What kind of media do we want? They say a nation gets the media it deserves but that cannot be right - Britain is absolutely not that bad! Yes of course we want a free press. But what does that mean?
When I started out as a journalist in 1959 we had a fairly clear idea of what a free press was. Most people knew too that what we had was not exactly as free as we would like. Aristocrats like Beaverbrook, Harmsworth and Northcliffe owned most of it - the rest was in the hands of newer money such as Cecil King or Roy Thomson.
No one kidded themselves that these moguls did not exert influence but for the most part it was in the political field and known about, if not understood. And frankly little has changedin this area. Of course I abhor Murdoch but I wasn't all that keen on Maxwell either and I find it hard to discuss what has happened to the Express. Whatever Harmsworth is today it seems to go on forever - good job since part of my pension emanates from there.
But over the years things have changed a great deal and power and influence has had a growing and worrying impact. Yet it is not there that the recent scandals have erupted. This time it is simply the extraordinary and illegal lengths to which some media has gone to 'get a story'. It is this bad behaviour that has led to Leveson
So the mendacious and hypocritical fears being expressed by the same popular (there's a laugh!) prints after Leveson and the possibility of some statutory support for the new Press Complaints body is laughable as well as dangerous. For it was not a free press that was either at risk or even in question when these benighted and tricksy hacks and their frankly evil bosses decided to break the law and buy information and tap phones. What was wrong was that it was AGAINST the public interest for these know-nothing sharks to intrude not only into the lives but the griefs of innocent people and to interfere with the due process of the law.
We can only hope that it is this due process that has restrained Lord Leveson from proclaiming in more detail and stronger terms on the relationship - the propinquity even - between these hacks and certain police officers and others. His honour may be redeemed by events in the next few days. If not, bigger questions about his propinquity may be raised.
Indeed, had the laws which these newspaper broke been properly exercised against them at the time even Leveson may have been as unnecessary as Cameron makes him appear.
But to the core issue. He says rightly that the Press Complaints system is broken - that is not new news; most of us were of that opinion a long time before all this started. So indeed a new one is needed. And the dreadful experiences of the victims of the media wild west of recent years show only too clearly that this body must be independent and capable of investigating complaints. That however is not enough on its own and David Cameron must surely know this in reality. He is surely only in denial or at least under the influence.

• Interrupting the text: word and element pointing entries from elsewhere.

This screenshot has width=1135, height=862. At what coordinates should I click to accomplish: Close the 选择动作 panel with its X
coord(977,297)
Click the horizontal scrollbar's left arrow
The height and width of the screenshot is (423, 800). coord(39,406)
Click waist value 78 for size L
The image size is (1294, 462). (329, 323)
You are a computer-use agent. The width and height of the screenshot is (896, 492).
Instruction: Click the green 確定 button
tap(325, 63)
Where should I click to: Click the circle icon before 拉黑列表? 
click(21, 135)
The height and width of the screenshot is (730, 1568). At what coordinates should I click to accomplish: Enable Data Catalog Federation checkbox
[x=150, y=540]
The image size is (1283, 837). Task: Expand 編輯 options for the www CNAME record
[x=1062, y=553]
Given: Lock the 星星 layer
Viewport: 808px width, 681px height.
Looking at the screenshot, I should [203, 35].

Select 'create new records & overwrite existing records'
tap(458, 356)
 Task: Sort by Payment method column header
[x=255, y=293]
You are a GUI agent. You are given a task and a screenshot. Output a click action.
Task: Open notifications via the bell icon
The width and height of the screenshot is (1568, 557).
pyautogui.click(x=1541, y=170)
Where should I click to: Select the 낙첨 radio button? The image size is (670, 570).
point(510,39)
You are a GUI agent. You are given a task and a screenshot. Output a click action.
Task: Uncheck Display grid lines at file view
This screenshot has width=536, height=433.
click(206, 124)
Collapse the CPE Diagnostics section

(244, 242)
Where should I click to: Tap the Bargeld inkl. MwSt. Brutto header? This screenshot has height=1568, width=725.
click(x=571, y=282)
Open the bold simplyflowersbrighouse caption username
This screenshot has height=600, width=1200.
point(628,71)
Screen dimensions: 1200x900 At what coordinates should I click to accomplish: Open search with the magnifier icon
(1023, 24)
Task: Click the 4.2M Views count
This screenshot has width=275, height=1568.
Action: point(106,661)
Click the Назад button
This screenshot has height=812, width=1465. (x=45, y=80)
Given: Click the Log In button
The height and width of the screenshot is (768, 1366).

For we have been here six times before in recent decades. And every time the press has been given a last chance. So many last chances, so many lost opportunities you might think.
Now is the time for a much more powerful and capable complaints body as Leveson says. And it does not require any interference by politicians now or in the future in what the press is allowed or able to do IN THE PUBLIC INTEREST. What is required is simply that this body is a legal body, with power to investigate, power to apply for warrants for searches and the power to act as it finds necessary - under the rule of law. In the extreme it might need to apply to magistrates for a warrant to force a witness to co-operate.
None of this statutory support needs to state in any way what ever Cameron and the media may say. But it is essential to have a safe haven for victims of press excess to report.
And here is the crisis that we now face, entirely of Cameron's making. He is singing the media tune AGAIN. He has been got at or he looks and sounds very much like a man who has been got at..... 'Don't you worry Dave old chum; come the election and we'll see you right - as long as we don't get any of that nasty statutory stuff to spoil our little game'
I might sound a bit paranoid here but lets face it - he did say BEFORE Leveson he would implement the report. He is now saying he will not, despite his promise to the Dowlers. Little Cleggy doesn't seem to agree, along with many more.
Cameron, we know from all the u-turns, is incompetent and unfit to govern and he has a cabinet packed with people with their own dodgy agendas or simply, as the Widdicombe said of a less unsavoury character, something of the night about them.
The good news is that the victims are campaigning against him and that is political dynamite. I give him a few more months before either he comes to his senses or his cosy little coalition collapses round his silver spoon stuffed neck.
Oh and I wrote this elsewhere. I'll say it again: "Reading
what my former colleagues have to say this morning about Leveson I feel
the need to apologise to all my friends for the utter mendacity and
hypocrisy of all, bar the Guardian and Independent. They make Cameron's pusillanimous and craven speech to the house take second place in the
annals of infamy. Sorry for even having been a journalist (euch!)."
Even Simon Jenkins decided to sully his reputation by arguing, nay pleading, for another chance. Shame on you Simon.